Noite após noite, ela e o namorado, Miguel Bartolette, 24, convivem com as repetitivas músicas natalinas e os apitos estridentes dos marronzinhos tentando fazer os motoristas avançarem.
Uma simples ida ao supermercado vira uma aventura em meio a centenas de pessoas atrás de papais noeis, trenós e árvores iluminadas.
"Escolhemos a Paulista por causa desse burburinho", diz Miguel, 24, enquanto dribla uma bolha de sabão que tenta imitar neve.
No quarteirão seguinte, em frente ao parque Prefeito Mário Covas, eles precisam se desviar também de uma excursão de 18 moradores do Mandaqui, na zona norte.
"Vamos rodar toda a Paulista até meia-noite", diz a guia Ana Oliveira, 32, enquanto distribui capas de chuva. A próxima parada do tour de três horas é a passarela de 544 m 2 que cruza a Paulista. As atracões são 50 figuras cenográficas animadas.
Metade da calçada foi ocupada por caracol de barras de ferro que organiza a fila.
Morador do Conjunto Nacional, o advogado Cláudio Abrahão, 56, assiste a tudo de "camarote". Do 18º andar, ele desfruta de uma visão privilegiada da beleza e do caos.
"Gosto dessa movimentação típica do Natal. Os transtornos duram só três semanas e vale a pena diante do benefício para a população."
Ele se organiza quando tem que sair de carro nos momentos extras de rush na Paulista natalina. Para o carro em ruas abaixo da muvuca ou aproveita a proximidade com teatros, cinemas e restaurantes para andar a pé.
O morador, então, ganha olhos de turista e aprecia as luzes das 120 árvores iluminadas do parque Trianon.
Apura os ouvidos para os temas natalinos entoados pelos corais.
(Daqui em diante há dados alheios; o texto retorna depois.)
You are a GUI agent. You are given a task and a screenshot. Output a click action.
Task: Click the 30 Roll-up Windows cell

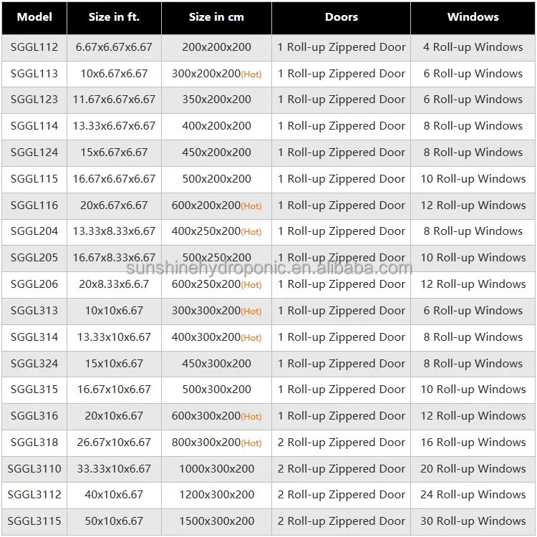pos(473,521)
Um deles se apresenta duas vezes por dia em frente ao prédio do Bradesco, decorado como um imenso presente. "É como morar na 5ª Avenida, em Nova York, ou na Champs-Élysees, em Paris", compara Claudio.
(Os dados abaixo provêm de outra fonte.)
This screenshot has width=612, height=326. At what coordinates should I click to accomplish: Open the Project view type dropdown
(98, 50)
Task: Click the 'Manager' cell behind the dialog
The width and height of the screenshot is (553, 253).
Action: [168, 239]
O porteiro Gilmar Gonçalves, 40, não entra no clima de euforia. "Nunca gostei de Natal, não tive infância." Por dever de ofício, salienta logo os riscos do aumento de concentração de pedestres na área. "Já vi muita gente distraída com a decoração ter a máquina fotográfica ou o celular roubado", alerta.
Gonçalves aguenta os apitos e a cantoria natalina até as 22h, quando encerra seu turno. Na saída, ainda precisa se esquivar dos pedidos para fazer fotos de famílias.
Priscila resume a cena corriqueira. "Estou cansada de ver "Os Simpsons" na Paulista em tempo de Natal", diz. "É o paizão que desce do carro todo animado, com a máquina em punho e deixa o carro parado na calçada, enquanto a filhinha de colo chora a plenos pulmões e o adolescente, no banco de trás, não esconde a irritação."
A noite feliz do paulistano pode acabar com uma multa de trânsito, seguida de um engarrafamento daqueles para sair da Paulista. Priscila só vai conseguir domir bem depois da meia-noite.